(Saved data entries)

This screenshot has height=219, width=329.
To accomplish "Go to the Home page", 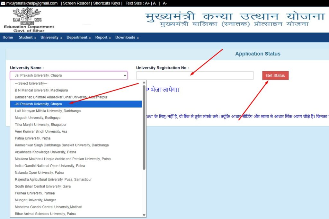I will point(8,38).
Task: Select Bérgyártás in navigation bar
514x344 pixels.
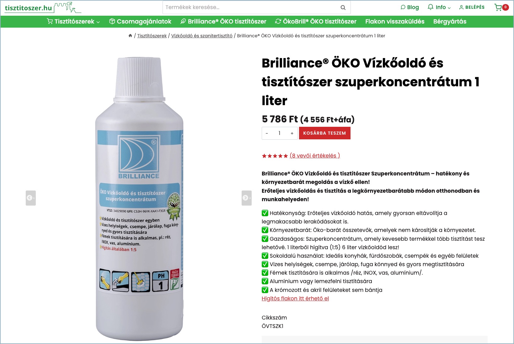Action: [x=450, y=21]
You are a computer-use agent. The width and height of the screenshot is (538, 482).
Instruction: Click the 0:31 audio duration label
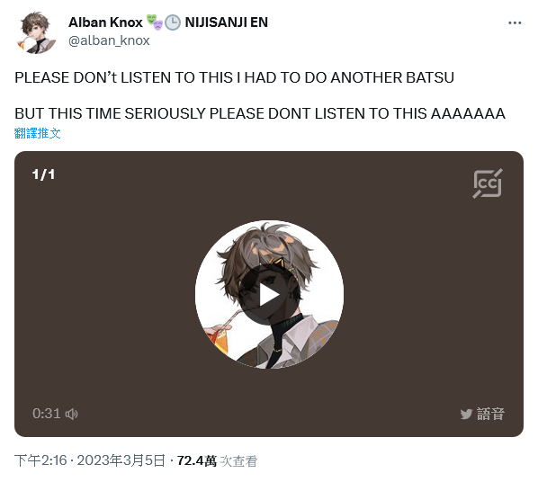(46, 414)
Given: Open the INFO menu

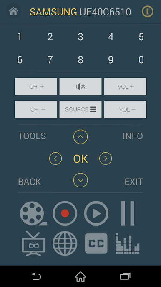Looking at the screenshot, I should pos(133,136).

**Directions**:
Could you transcribe exactly the lines from the line containing "Task: Select Bérgyártás in navigation bar" through the final line of the records, both included, and nothing beyond them? The pictures should be left out.

**Answer for the task**:
Task: Select Bérgyártás in navigation bar
514x344 pixels.
Action: [x=450, y=21]
You are a computer-use agent. The width and height of the screenshot is (538, 482).
Instruction: Click the 0:31 audio duration label
(46, 414)
Given: Open the INFO menu

Looking at the screenshot, I should pos(133,136).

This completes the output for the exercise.